# Scratched Aircraft?



## Pisis (Oct 26, 2005)

I know that somewhere in the middle of nowhere of American plains, there are many steel boneyards with thousands of scratched out aircraft. any has any info on it?

What if I'd like to, for example, erect one in my garden? Do I have to pay for it? Or just gotta have to arrange the moving and stuff?

Thanks.


----------



## FLYBOYJ (Oct 26, 2005)

"Scrapped Aircraft" Pisis - Here ya go...

http://www.dm.af.mil/AMARC/aerial_gallery.html


----------



## HealzDevo (Nov 7, 2005)

Wow, amazing the number there!!!! You could equip eight whole airforces from the looks of what is there in just one of those photos alone. Admittedly the airforce wouldn't have the same technical capabilities as a modern one but still. That is where those helicopters, forget the name of them are coming from for Australia, Vietnam old airframes when Britain is more sensible and opting for an up-dated WAH-64D Longbow Package. Maybe Australia's problem is we rely on the US to much for equipment...


----------



## FLYBOYJ (Nov 7, 2005)

HealzDevo said:


> Maybe Australia's problem is we rely on the US to much for equipment...


Perhaps?!? I've worked with the RAAF and RAN, they look for quality and value and are very picky when a product is delivered to them - bottom line, the demand to get their money's worth..


----------



## syscom3 (Nov 8, 2005)

Do a google maps search of Davis-Monthan AFB and look at the satellite imagery of the place.

Its incredible what you can find there.


----------



## the lancaster kicks ass (Nov 8, 2005)

amazing shots, what're they gonna do with all them aircraft?


----------



## FLYBOYJ (Nov 8, 2005)

the lancaster kicks ass said:


> amazing shots, what're they gonna do with all them aircraft?



Most of them will ge scrapped, a few may get sold as surplus, the F-4s will become drones.

I don't think you're gonna pick up a used B-52 - it's an item mentioned in the SALT/ START agreement.


----------



## evangilder (Nov 8, 2005)

Yep, they are using something like a guillotine to break the backs of the 52s and cut them into multiple pieces. They have to be on display in the yard to be seen by satellite and verified as well on the ground.


----------



## R988 (Feb 8, 2006)

HealzDevo said:


> Wow, amazing the number there!!!! You could equip eight whole airforces from the looks of what is there in just one of those photos alone.
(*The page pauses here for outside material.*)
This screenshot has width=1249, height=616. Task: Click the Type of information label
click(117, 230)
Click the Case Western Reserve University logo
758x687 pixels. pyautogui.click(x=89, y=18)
Admittedly the airforce wouldn't have the same technical capabilities as a modern one but still. That is where those helicopters, forget the name of them are coming from for Australia, Vietnam old airframes when Britain is more sensible and opting for an up-dated WAH-64D Longbow Package. Maybe Australia's problem is we rely on the US to much for equipment...
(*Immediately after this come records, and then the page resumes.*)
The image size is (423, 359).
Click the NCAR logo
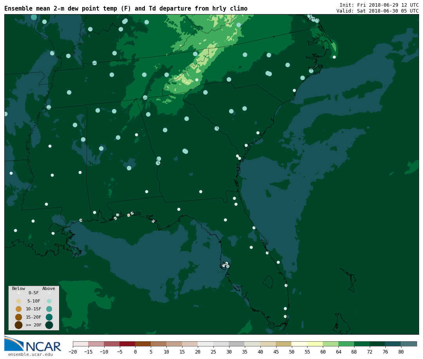[33, 344]
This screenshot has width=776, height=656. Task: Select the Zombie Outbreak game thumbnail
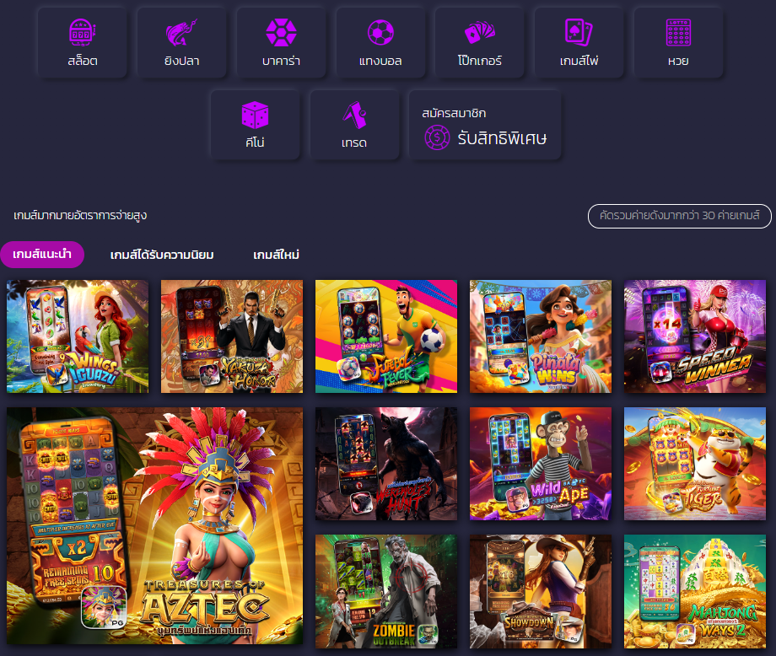coord(386,591)
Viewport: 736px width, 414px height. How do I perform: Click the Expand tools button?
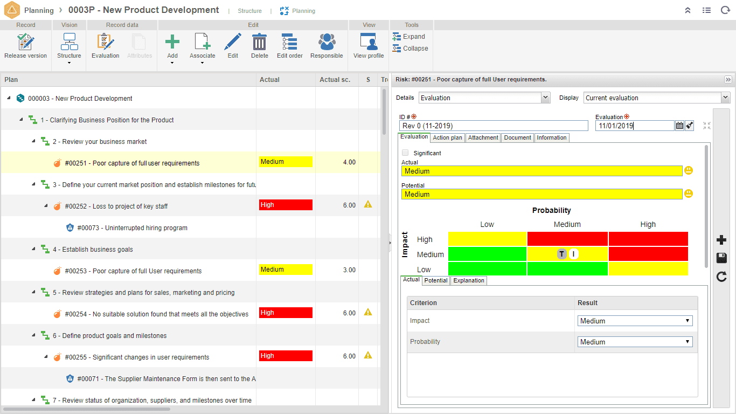tap(409, 37)
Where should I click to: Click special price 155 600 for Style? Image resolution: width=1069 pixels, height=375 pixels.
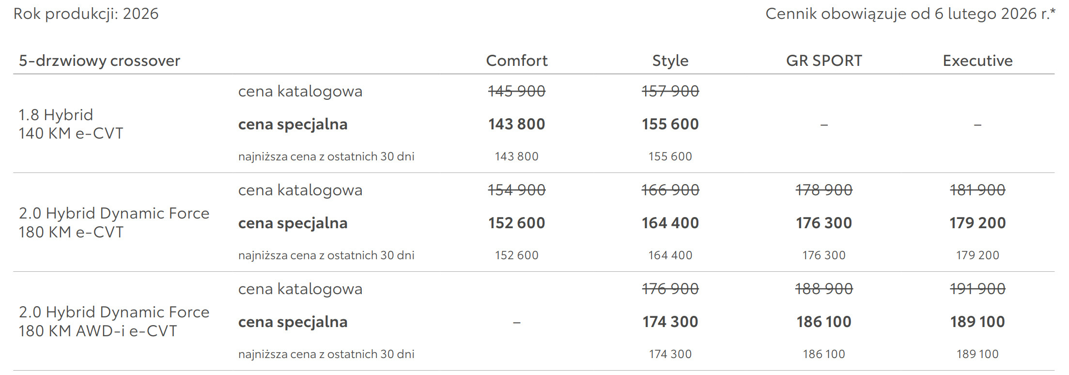(670, 124)
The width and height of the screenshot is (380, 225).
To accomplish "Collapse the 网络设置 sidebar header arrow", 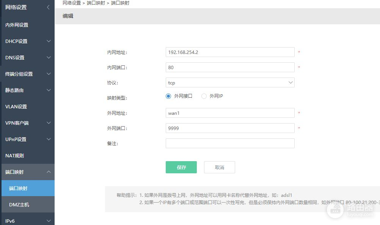I will coord(48,7).
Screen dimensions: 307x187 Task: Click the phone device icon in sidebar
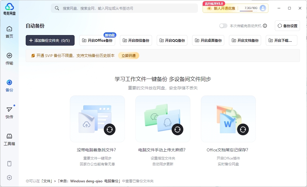(9, 164)
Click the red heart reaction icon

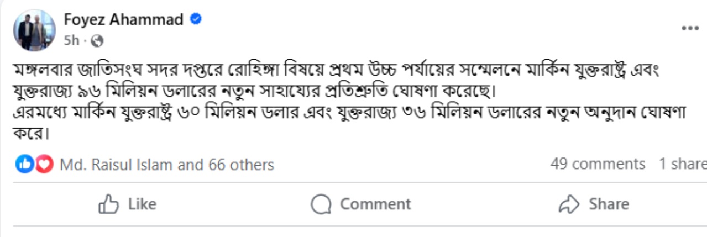click(x=44, y=164)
I'm guessing your referring to the SH-2 Seasprite, that was the debacle where they paid way too much for them when they had already cancelled the ships they were going to go on anyway  

Australia isn't that reliant on US equipment though, we recently bought Tigre and Merlin helicopters from Eurocopter to replace UH1s and UH60s.


----------



## Pisis (Mar 29, 2006)

OMG  That's incredible...
Anyway, here's motre links:
http://www.sarimage.com/Aviation/DavisMonthan/
http://www.airliners.net/open.file?...ZN)') BEQRE OL cubgb_vq QRFP&photo_nr=5&tbl=


----------



## HealzDevo (Dec 11, 2010)

Money's worth with an airframe that they haven't even got all the bugs out of yet and I thought it was 2009 that they started on this project! I thought they were meant to be in full service this year, 2010. Obviously not. The airframes would probably not stand-up to prolonged use anyway... Then there is the F-18 Hornet which has very short-range and doesn't suit Australia's conditions. Need I go on to prove that the Australian Government sometimes doesn't quite think when it makes its purchases? Oh, and don't forget the Collins Class Submarine Debarcle while we are at it...


----------



## Wildcat (Dec 12, 2010)

Dude the Seasprite contract was cancelled back in 2008...


----------



## HealzDevo (Dec 12, 2010)

Good, it was never going to work anyway. It was taking old aircraft and putting them to new work. I never had heard it was cancelled. Guess I must have missed the news when the cancellation was announced.


----------



## Multimetal (Feb 23, 2011)

My parents live in Tucson and it's always fun to drive by the boneyard and see what you can spot from the road. The Pima Air and Space Museum also gives tours of the scrapyard, well worth a visit if you ever find yourself in Arizona.


----------



## tyrodtom (Feb 24, 2011)

I visited a friend at Davis Monthan in the fall of 68.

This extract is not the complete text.